Argentina Wins - December 18, 2022

By FARHA GUERRERO

My husband told me that an Argentine reporter once said: “La vida es eso que pasa entre Mundial y Mundial, life passes from one World Cup to another.”

If I think about it, at my age, if I am lucky, I will live to see another ten World Cups.

That’s a small number.

And within those ten World Cups, again if I am lucky, I will see our team into the finals, maybe a handful of times, like we have seen Argentina in the last forty-four years.

Just as the World Cup is unpredictable, our lives are equally so. We couldn’t predict the winner in today’s game with France, and nor can we at the next World Cup final.

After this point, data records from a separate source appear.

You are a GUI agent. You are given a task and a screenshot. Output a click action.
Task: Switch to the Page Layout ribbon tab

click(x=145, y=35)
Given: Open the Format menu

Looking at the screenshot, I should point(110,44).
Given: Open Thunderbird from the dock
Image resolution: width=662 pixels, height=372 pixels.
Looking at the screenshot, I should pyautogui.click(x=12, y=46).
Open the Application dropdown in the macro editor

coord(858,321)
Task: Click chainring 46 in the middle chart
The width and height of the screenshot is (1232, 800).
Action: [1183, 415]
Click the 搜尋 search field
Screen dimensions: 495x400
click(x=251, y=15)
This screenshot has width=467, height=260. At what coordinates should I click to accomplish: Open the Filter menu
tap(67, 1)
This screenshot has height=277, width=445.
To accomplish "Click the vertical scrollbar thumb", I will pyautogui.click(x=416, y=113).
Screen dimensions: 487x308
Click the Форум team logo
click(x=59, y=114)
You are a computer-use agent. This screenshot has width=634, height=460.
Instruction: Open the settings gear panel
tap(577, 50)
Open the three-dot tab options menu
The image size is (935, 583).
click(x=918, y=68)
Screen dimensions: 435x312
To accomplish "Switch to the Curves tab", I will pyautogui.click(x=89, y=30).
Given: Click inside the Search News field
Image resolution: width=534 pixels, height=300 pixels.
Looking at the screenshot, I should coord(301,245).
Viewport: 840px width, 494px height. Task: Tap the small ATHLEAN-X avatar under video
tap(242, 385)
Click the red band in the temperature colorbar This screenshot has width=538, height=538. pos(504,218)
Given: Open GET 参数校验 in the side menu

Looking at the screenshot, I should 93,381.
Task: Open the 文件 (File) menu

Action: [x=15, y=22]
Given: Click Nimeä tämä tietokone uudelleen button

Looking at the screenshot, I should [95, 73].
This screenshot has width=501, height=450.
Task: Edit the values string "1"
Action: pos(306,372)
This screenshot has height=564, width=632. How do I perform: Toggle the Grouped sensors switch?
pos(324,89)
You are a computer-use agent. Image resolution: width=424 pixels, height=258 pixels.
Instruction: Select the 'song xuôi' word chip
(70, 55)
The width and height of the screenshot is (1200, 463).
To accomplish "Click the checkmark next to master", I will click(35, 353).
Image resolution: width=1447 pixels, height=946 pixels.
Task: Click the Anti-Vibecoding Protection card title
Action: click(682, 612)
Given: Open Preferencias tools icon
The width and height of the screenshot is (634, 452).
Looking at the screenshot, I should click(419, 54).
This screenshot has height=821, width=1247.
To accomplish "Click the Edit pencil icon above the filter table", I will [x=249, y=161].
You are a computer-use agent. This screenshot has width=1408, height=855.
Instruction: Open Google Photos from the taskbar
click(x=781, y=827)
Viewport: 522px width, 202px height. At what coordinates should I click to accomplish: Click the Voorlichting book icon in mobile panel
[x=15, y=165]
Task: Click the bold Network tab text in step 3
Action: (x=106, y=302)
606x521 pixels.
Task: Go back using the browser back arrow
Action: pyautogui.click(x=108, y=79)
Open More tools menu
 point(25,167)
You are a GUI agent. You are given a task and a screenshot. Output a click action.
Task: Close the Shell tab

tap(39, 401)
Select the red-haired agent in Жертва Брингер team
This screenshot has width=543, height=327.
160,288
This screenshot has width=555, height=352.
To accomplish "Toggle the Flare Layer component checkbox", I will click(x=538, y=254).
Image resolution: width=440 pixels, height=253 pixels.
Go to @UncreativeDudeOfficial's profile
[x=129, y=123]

We also cannot predict what will happen to us in the next four years.

It is this sort of uncertainty of life and the absurd irony of it, that keeps us living — living to see the next World Cup; living to see if our nations reach the finals.

Now even Moroccans dream this dream.

It’s the same absurdity of life that brought my husband one cold November afternoon in Vancouver to a soccer game that I just happened to be playing.

He arrived with his River Plate jersey and black leggings — an Argentine the moment he stepped onto the soccer pitch with his South American style, sensational passes and sharp eye for the game.

If it wasn’t for that innocent ball passed between our feet, we may have never met.

We now owe to childish play, decades of love, laughter and happiness.

And that, if you think about it, is remarkable.

One can only fall in love with an Argentine on the soccer pitch. I certainly did.

And today, I believe, the entire world did too.